Continue Reading · on June 23, 2015 in birth, Children, family, Feminism, Gender, Politics

changes in the heart(land)

Camp Grandma convened this summer at Grandma’s new house in Illinois, just one state over from Indiana, where she used to live. You would be forgiven if you got confused between which state is which, if you were driving on one of the many small farm roads that criss-cross these states: lots of corn and soybeans, the occasional picturesque silo, a cow or two.  I grew up in Illinois and consider my mother’s time in Indiana a minor aberration; in family lore we credit her doorbell ringing and phone-banking with why Indy went blue for Obama in ’08; it went for Romney in ’12, as mom was getting ready to move out of state.

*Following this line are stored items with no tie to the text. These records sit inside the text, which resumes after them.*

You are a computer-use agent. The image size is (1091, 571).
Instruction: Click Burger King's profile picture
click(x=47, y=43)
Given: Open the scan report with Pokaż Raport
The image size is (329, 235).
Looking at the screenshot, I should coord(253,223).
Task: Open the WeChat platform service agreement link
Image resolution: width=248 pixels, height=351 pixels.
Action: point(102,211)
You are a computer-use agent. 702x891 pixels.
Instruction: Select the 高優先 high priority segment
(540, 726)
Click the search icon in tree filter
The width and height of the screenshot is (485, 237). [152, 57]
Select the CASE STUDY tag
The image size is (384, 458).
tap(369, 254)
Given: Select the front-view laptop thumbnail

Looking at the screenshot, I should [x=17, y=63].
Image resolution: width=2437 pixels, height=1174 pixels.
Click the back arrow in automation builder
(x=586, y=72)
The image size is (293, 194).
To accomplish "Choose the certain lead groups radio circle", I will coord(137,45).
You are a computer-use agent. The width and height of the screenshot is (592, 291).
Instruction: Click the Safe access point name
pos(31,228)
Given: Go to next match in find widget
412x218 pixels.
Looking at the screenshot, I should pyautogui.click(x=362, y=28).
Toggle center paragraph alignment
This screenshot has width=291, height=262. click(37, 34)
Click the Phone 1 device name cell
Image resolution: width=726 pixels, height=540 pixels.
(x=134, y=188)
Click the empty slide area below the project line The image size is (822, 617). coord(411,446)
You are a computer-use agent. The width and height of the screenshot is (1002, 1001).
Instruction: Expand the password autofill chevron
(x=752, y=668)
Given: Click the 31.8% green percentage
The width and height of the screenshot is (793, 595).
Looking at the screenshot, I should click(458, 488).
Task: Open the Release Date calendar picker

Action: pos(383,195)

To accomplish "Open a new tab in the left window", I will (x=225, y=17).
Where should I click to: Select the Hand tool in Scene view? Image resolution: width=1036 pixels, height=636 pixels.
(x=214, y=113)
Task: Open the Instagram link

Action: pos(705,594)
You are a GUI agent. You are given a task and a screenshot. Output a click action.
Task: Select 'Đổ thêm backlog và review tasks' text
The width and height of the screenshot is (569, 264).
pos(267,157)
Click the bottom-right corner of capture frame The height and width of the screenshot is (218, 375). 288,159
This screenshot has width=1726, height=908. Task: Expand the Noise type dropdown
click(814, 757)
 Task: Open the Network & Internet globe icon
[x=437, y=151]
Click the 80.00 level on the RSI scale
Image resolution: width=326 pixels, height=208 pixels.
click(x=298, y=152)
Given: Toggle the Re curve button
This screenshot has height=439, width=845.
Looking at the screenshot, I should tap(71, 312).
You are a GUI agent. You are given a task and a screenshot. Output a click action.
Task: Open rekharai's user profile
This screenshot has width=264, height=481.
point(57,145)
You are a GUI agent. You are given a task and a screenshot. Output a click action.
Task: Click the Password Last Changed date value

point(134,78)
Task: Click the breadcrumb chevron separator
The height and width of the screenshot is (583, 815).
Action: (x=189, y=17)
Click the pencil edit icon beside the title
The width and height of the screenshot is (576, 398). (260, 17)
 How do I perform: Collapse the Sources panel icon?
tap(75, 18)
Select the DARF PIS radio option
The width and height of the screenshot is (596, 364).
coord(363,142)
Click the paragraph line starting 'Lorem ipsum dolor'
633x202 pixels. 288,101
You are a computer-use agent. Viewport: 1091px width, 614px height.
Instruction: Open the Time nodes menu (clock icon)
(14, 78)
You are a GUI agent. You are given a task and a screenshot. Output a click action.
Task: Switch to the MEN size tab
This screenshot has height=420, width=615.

These states are flyover country, as those on the coasts like to call it, or sometimes “the heartland,” usually by a politician trolling for votes or a CEO announcing more manufacturing plant closures.  Why this part of the country is still called “the heartland” I’m not sure. Does America like to pretend it’s still an agrarian country, even though according to the 2010 census, more than 80% of the population lives in cities?  Does it mean that this flown-over swath of land is somehow the pulse of the country?  If so, that means the pulse of the country–my mother’s efforts notwithstanding–beats red: the heartland went mostly Republican in 2012 (although Iowa and Illinois went for Obama).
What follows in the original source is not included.